• Texte de la page
__________

Après la réunification, Peter Ensikat qui connut une carrière de cabarettiste encore plus prestigieuse dans l’Allemagne réunifiée, revenant sur son expérience de la RDA, expliqua à plusieurs reprises qu’en fait le système Honecker tolérait la fronde des cabarets politiques tant qu’elle demeurait circonscrite, et qu’elle ne passait pas la ligne rouge que seuls les fonctionnaires du régime connaissaient.
Pour tout dire, à cette période pré-sismique où j’ai eu la chance de côtoyer Peter Ensikat, il était le seul créateur est-allemand que je connaisse, dont je crois avoir décelé la pugnacité créative et les inhibitions structurelles. Il m’apparaissait à la fois enthousiaste devant les premières fissures qui craquelaient la chape de plomb, et craintif quant aux conséquences d’un effondrement du monde dans lequel il avait ses repères. Tout portait à croire que, politisé et mu par ses convictions, il était conscient que l’anéantissement potentiel de la RDA, que rien ne laissait alors présager, ne signifiait pas seulement la liberté gagnée sur la tyrannie. Il signifiait aussi la victoire du système impérialiste sur le socialisme. On le sait aujourd’hui, l’effondrement du mur de Berlin a conduit à l’unipolarisation de la force militaire et économique au profit des Etats-Unis, sans contrepoids, et au triomphe de la mondialisation débridée.
Je devais rentrer sur Alger au moment où l’effervescence des manifestations parties de Leipzig commençait à atteindre Berlin. Je reçus une lettre de Peter Ensikat dans laquelle il pressentait le début de la fin. Puis les événements se sont accélérés jusqu’à l’attaque au piolet de ce mur qui coupait le ciel en deux, et la réunification de l’Allemagne. J’ai alors perdu de vue Peter Ensikat.

__________

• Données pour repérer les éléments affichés
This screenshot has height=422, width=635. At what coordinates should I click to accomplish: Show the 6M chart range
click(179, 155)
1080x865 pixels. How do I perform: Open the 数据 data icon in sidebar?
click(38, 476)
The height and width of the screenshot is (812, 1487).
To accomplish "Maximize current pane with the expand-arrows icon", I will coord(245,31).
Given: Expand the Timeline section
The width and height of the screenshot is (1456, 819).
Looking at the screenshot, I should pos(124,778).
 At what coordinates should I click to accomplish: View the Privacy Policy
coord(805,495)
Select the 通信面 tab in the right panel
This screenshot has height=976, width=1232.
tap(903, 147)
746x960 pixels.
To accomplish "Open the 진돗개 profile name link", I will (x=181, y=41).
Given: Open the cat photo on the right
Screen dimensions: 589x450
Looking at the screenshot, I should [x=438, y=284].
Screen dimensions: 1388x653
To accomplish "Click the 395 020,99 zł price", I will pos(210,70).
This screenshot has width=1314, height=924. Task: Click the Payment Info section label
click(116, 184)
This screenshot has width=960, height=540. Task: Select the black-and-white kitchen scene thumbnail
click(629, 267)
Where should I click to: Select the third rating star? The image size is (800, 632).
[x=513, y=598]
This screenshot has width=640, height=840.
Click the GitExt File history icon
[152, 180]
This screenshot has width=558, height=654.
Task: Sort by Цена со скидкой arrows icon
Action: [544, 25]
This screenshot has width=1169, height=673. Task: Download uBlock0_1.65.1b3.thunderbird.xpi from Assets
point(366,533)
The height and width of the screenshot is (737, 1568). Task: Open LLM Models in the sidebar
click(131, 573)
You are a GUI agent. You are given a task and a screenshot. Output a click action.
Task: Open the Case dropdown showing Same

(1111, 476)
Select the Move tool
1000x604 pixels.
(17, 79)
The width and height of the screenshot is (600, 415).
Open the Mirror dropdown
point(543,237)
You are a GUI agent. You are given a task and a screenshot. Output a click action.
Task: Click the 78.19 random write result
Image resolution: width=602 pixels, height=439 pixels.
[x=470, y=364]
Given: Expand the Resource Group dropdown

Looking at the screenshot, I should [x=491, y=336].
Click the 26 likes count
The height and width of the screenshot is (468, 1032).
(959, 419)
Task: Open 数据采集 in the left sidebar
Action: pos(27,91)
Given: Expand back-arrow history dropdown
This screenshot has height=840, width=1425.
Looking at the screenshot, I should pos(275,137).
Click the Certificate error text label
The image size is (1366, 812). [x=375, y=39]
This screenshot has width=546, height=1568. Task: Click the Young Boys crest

__________

• Tâche demandée 1
Quelles villes le texte sur Peter Ensikat mentionne-t-il ?
• Tâche demandée 2
D'après ce que Peter Ensikat expliqua, que tolérait le système Honecker selon le texte sur Peter Ensikat ?

• Résultat final 1
Alger, Leipzig, Berlin

• Résultat final 2
La fronde des cabarets politiques, tant qu'elle demeurait circonscrite et ne passait pas la ligne rouge que seuls les fonctionnaires du régime connaissaient.